Campaign

Romney’s Trump feud looms over Utah Senate race

Mitt Romney will soon make his long-awaited announcement about running for Utah’s Senate seat, marking a comeback for Romney’s political career after his failed 2012 presidential bid.

Romney had originally planned to make the announcement on Thursday, but delayed the event after the Parkland, Fla. shooting. 

Romney, who is reportedly running for the seat left open by Sen. Orrin Hatch’s (R) retirement, will likely easily win both the GOP primary and the general election in the deep-red state. But the campaign will also thrust Romney back into the spotlight in a party that’s changed drastically under President Trump.

Former Romney campaign hands have made it clear that those expecting a “Never Trump” candidate and senator will be disappointed. But they expect that Romney, a fierce Trump critic during the 2016 campaign, won’t be reluctant to speak out when he disagrees with the president.

{mosads}“He’s not running as a protest candidate against the president. He’s running to get things done,” said Ryan Williams, a GOP strategist who worked on Romney’s 2012 presidential bid.

“The governor understands that the president is the leader of the political party, the Republican Party,” Williams said. “The president shapes the party. When the governor was the nominee in 2012, he was the de facto leader of the party, but now President Trump is. But that doesn’t mean that will affect his views.”

Trump briefly considered Romney to be secretary of State during a post-election detente between the two men, but Romney has criticized Trump since that brief thaw.

Romney slammed Trump for sticking by Alabama Senate candidate Roy Moore after allegations against him of sexual misconduct with minors were reported, and Romney raised concerns about recent reports that Trump referred to certain places as “shithole countries.” And the former GOP presidential nominee condemned Trump’s equivocating response to fatal violence at a white supremacist rally in Charlottesville, Va.

The tension between the two Republicans dates back to the 2016 presidential election, when Romney blasted Trump as a “fraud” and “phony” who had hijacked the GOP. Romney went on to support an attempt to block Trump’s nomination at the GOP convention.  

The feud hasn’t been one-sided. Trump has repeatedly mocked Romney for losing the 2012 election, telling supporters during an April 2016 rally in New York that Romney “choked like a dog” in the race against former President Obama.

When Hatch began musing about a potential retirement, clearing the path for a Romney bid, Trump tried to keep Hatch in the seat. But ultimately, the 83-year-old Hatch announced he’d step aside.

While Romney and Trump aren’t expected to be close allies if the former governor joins the Senate, former Romney aides believe the two politicians will find issues to agree on.

Kevin Madden, a former senior adviser to Romney’s presidential campaign, said the two politicians have been “cordial” when they’ve found common ground.
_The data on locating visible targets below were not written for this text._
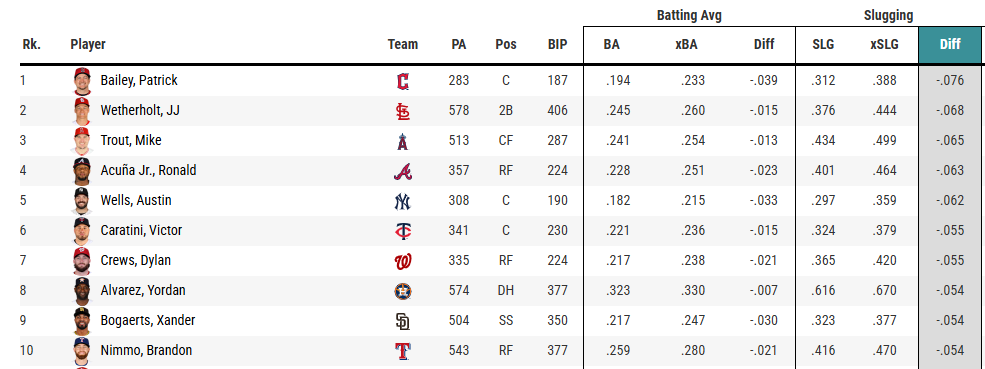Sort table by PA column header
The height and width of the screenshot is (369, 985).
coord(459,45)
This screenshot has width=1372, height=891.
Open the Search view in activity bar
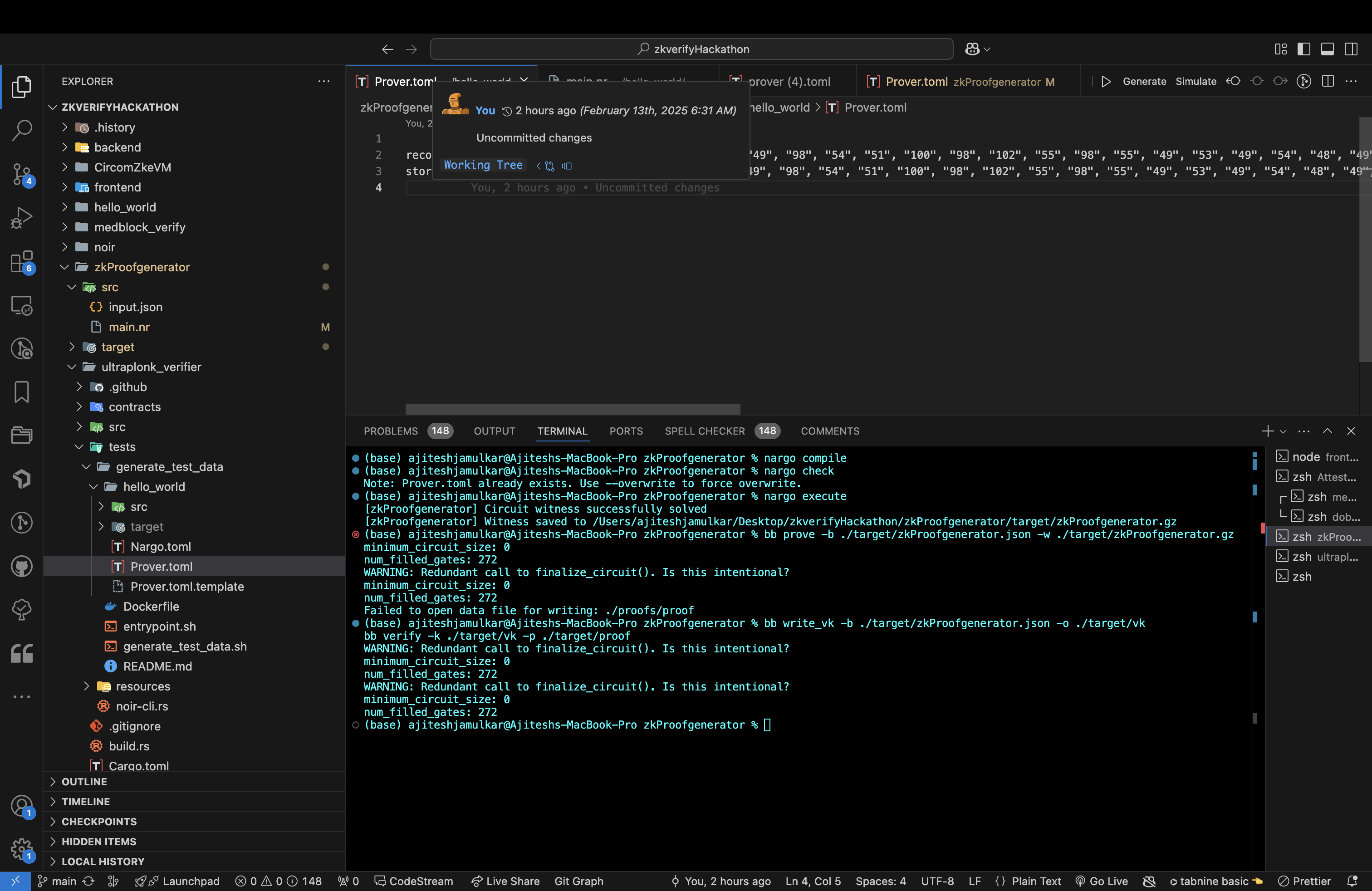(x=21, y=130)
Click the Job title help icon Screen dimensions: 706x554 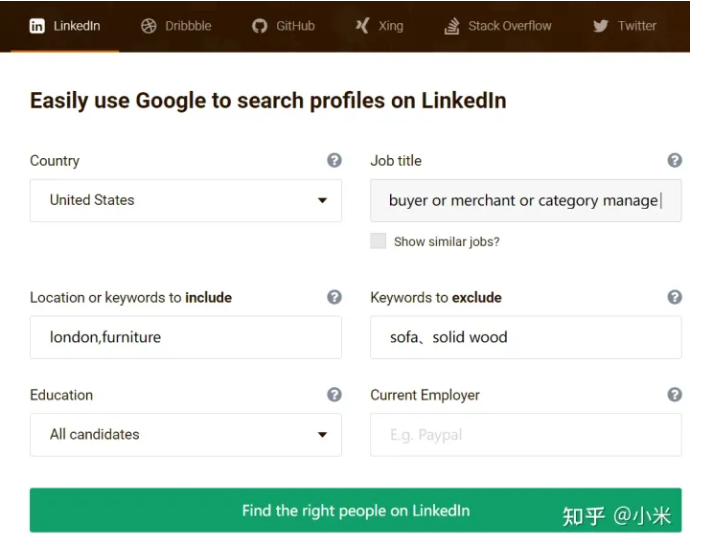[675, 160]
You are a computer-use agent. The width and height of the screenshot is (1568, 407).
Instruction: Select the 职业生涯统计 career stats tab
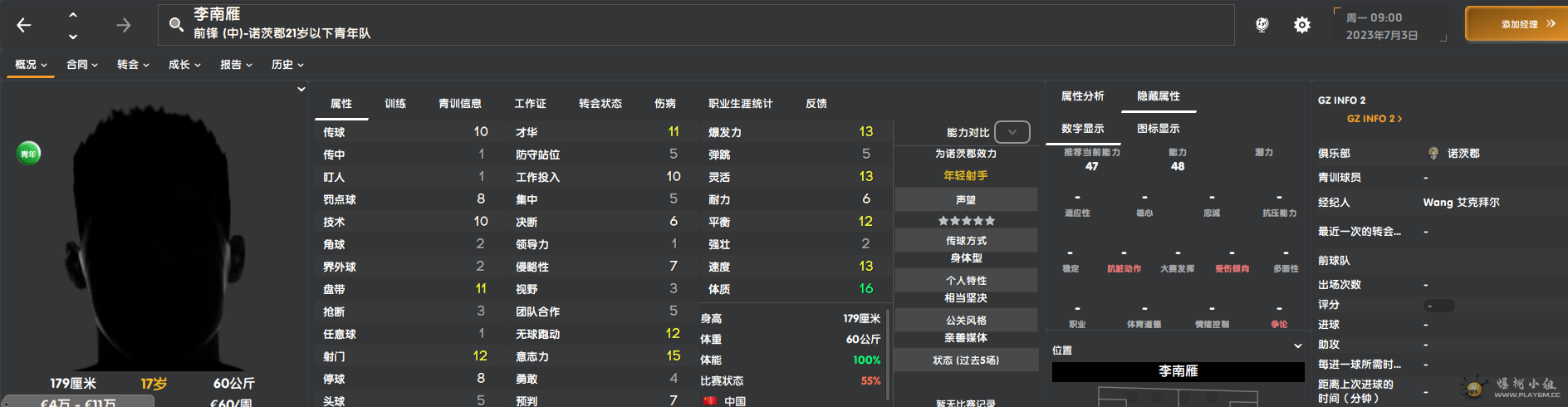740,104
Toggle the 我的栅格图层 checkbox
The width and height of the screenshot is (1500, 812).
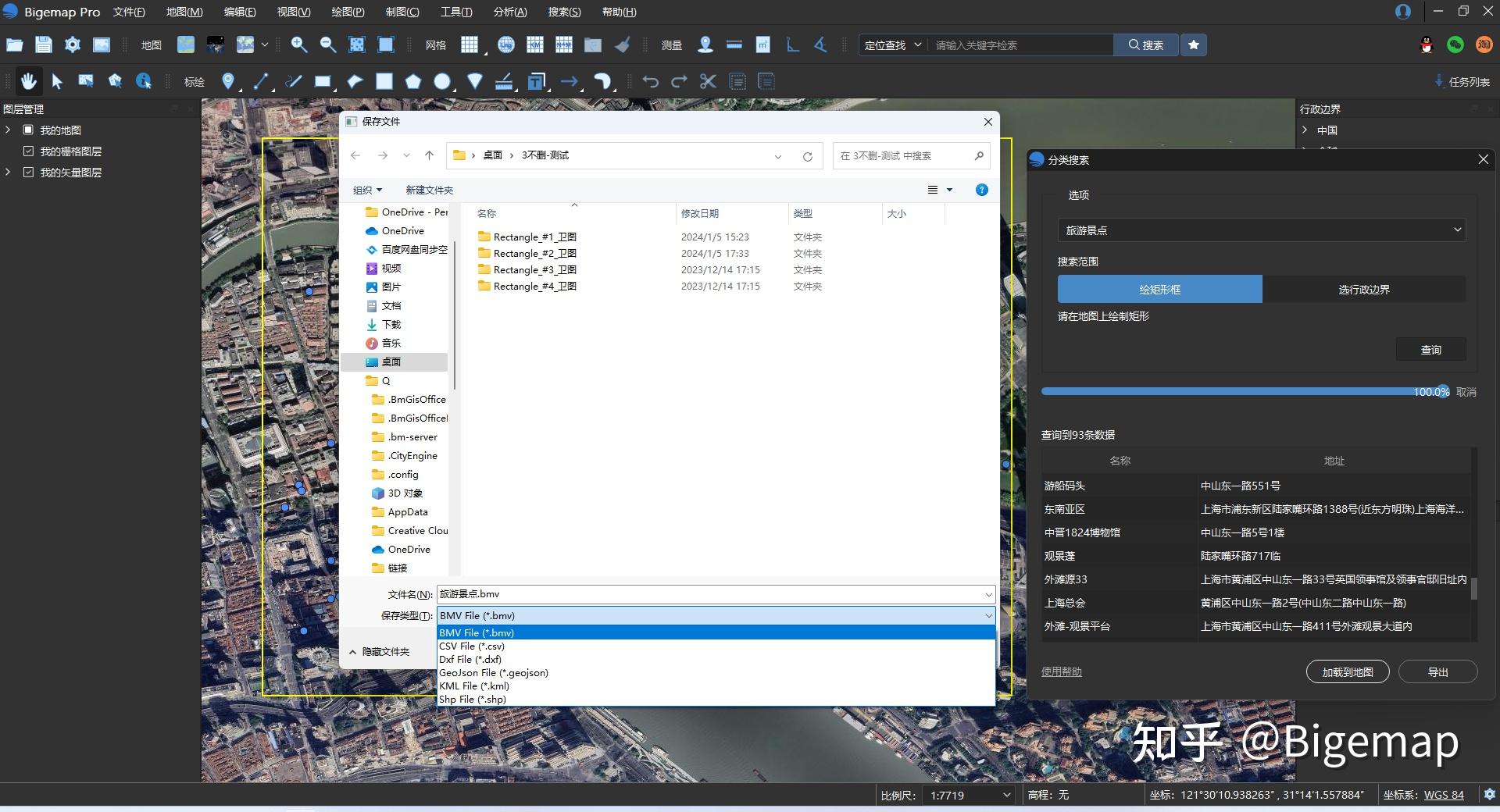click(29, 151)
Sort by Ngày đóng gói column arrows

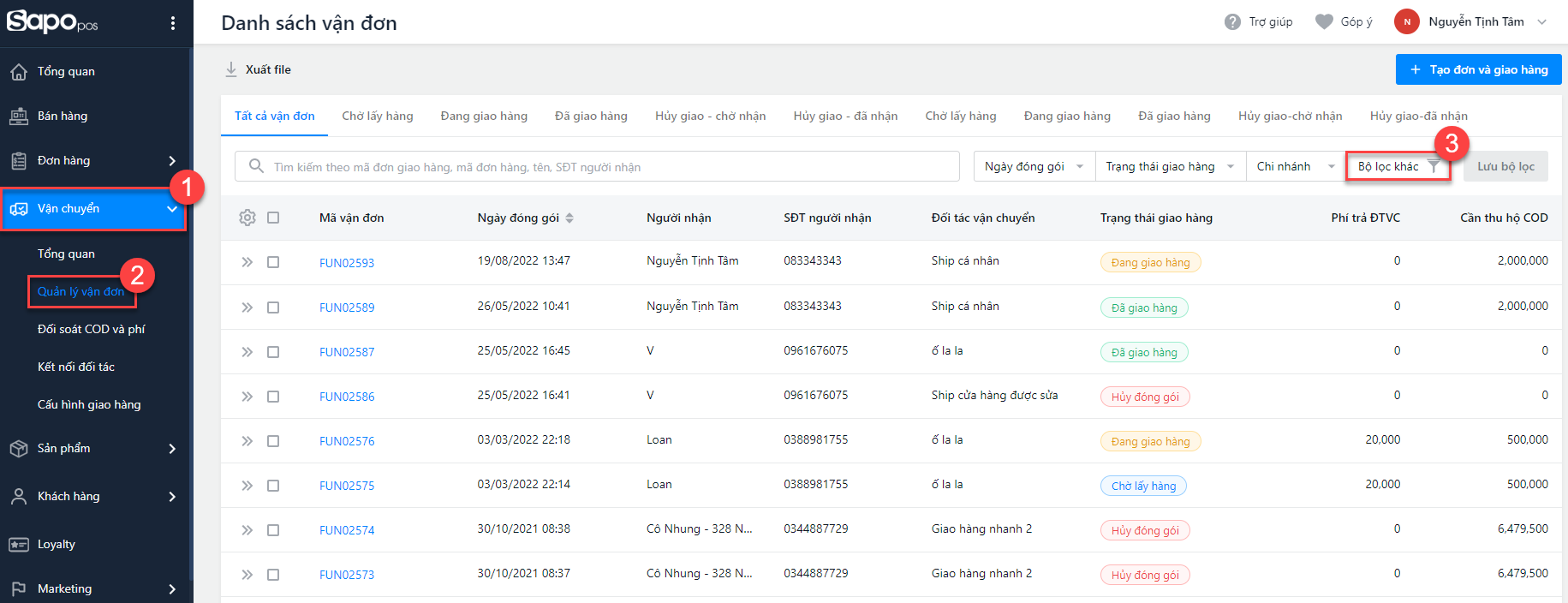coord(569,218)

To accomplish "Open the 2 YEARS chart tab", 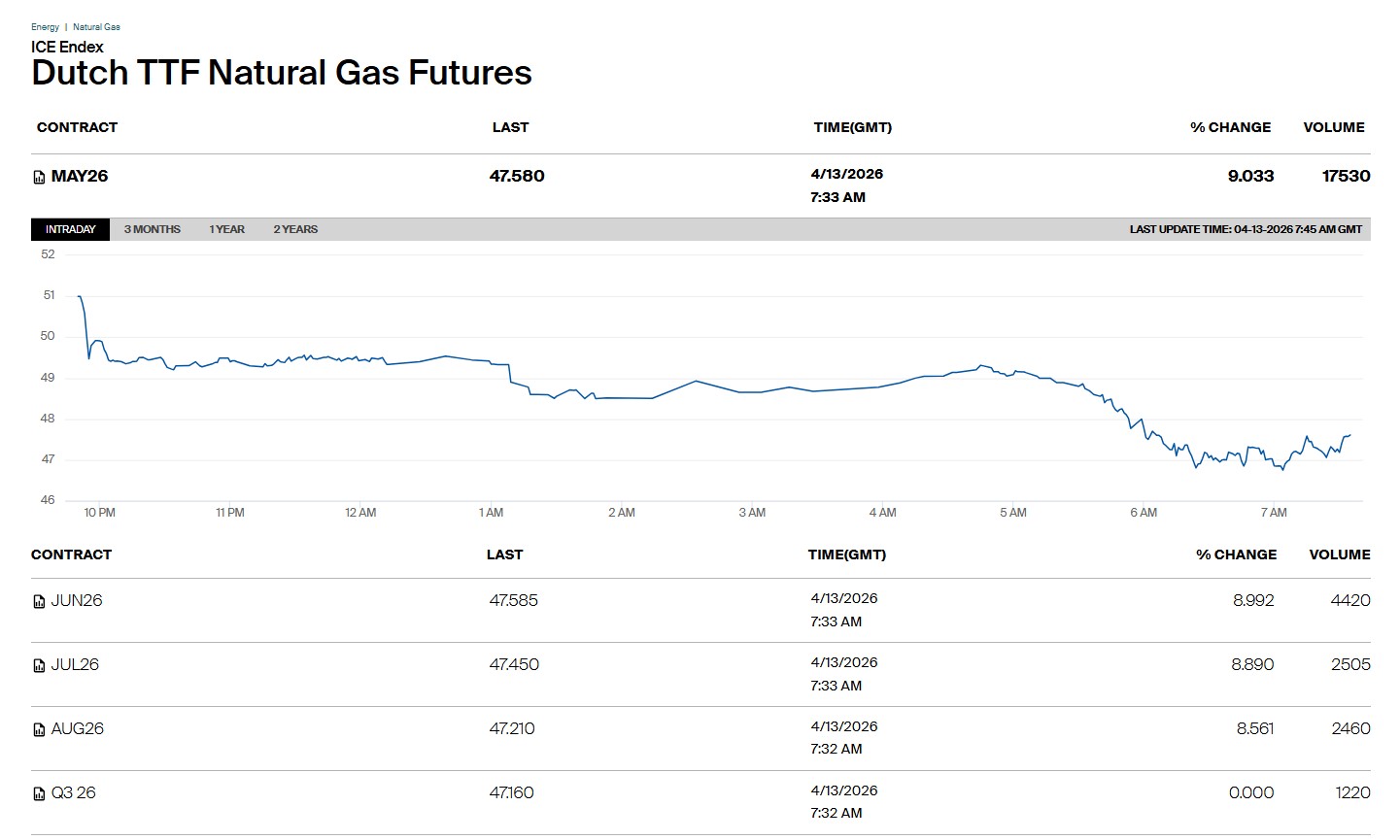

He added that Romney would have supported the GOP tax-reform bill if he had been in the upper chamber, and that he’d be well positioned to make an immediate impact because of his high profile and connections within the party.

“The one thing that makes Romney somewhat different from other senators is he was the standard-bearer for the party in the [2012] presidential election,” Madden said. “He has a national profile — as a result his voice will carry a lot of weight, but he’d still be [one] voice of 100.”

Despite a cleared primary field, Romney’s Senate bid hasn’t been met with unanimous Republican support in Utah.

Rob Anderson, the Utah Republican Party chairman, called Romney a carpetbagger in an interview on Wednesday, one day before his expected announcement. 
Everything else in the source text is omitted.